Monday 17 November 2014

NetSurf Developer workshop IV

Michael Drake, John-Mark Bell, Daniel Silverstone, Rob Kendrick and Vincent Sanders at the Codethink manchester office
Over the weekend the NetSurf developers met to make a concentrated effort on improving the browser. This time we were kindly hosted by Codethink in their Manchester office in a pleasant environment with plenty of refreshments.

Five developers managed to attend in person from around the UK: Michael Drake, John-Mark Bell, Daniel Silverstone, Rob Kendrick and Vincent Sanders. We also had Chris Young providing some bug fixes remotely.

We started the weekend by discussing all the thorny core issues that had been put on the agenda and ensuring the outcomes were properly noted. We also held the society AGM which was minuted by Daniel.

The emphasis of this weekend was very much on planning and doing the disruptive changes we had been putting off until we were all together.

John-Mark and myself managed to change the core build system as used by all the libraries to using standard triplets to identify systems and use the gnu autoconf style of naming for parameters (i.e. HOST, BUILD and CC being used correctly).

This was accompanied by improvements and configuration changes to the CI system to accommodate the new usage.

Several issues from the bug tracker were addressed and we put ourselves in a stronger position to address numerous other usability problems in the future.

We managed to pack a great deal into the 20 hours of work on Saturday and Sunday although because we were concentrating much more on planning and infrastructure rather than a release the metrics of commits and files changed were lower than at previous events.

Thursday 13 November 2014

The care of open source creatures

A mini Debian conference happened at the weekend in Cambridge at which I was asked to present. Rather than go with an old talk I decided to try something new. I attempted to cover the topic of application life cycle for open source projects.

The presentation abstract tried to explain this:
A software project that is developed by more than a single person starts requiring more than just the source code. From revision control systems through to continuous integration and issue tracking, all these services need deploying and maintaining.

This presentation takes a look at what a services a project ought to have, what options exist to fulfil those requirements and a practical look at an open source projects actual implementation.
I presented on Sunday morning but got a good audience and I am told I was not completely dreadful. The talk was recorded and is publicly available along with all the rest of the conference presentations.

Unfortunately due to other issues in my life right now I did not prepare well enough in advance and my slide deck was only completed on Saturday so I was rather less familiar with the material than I would have preferred.

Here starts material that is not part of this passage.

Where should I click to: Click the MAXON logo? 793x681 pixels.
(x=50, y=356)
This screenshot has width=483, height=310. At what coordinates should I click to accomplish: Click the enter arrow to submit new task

The rest of the conference was excellent and I managed to see many of the presentations on a good variety of topics without an overwhelming attention to Debian issues. My youngest son brought himself along on both days and "helped" with front desk. He was also the only walk out in my presentation, he insists it was just because he "did not understand a single thing I was saying" but perhaps he just knew who the designated driver was.

I would like thank everyone who organised and sponsored this event for an enjoyable weekend and look forward to the next one.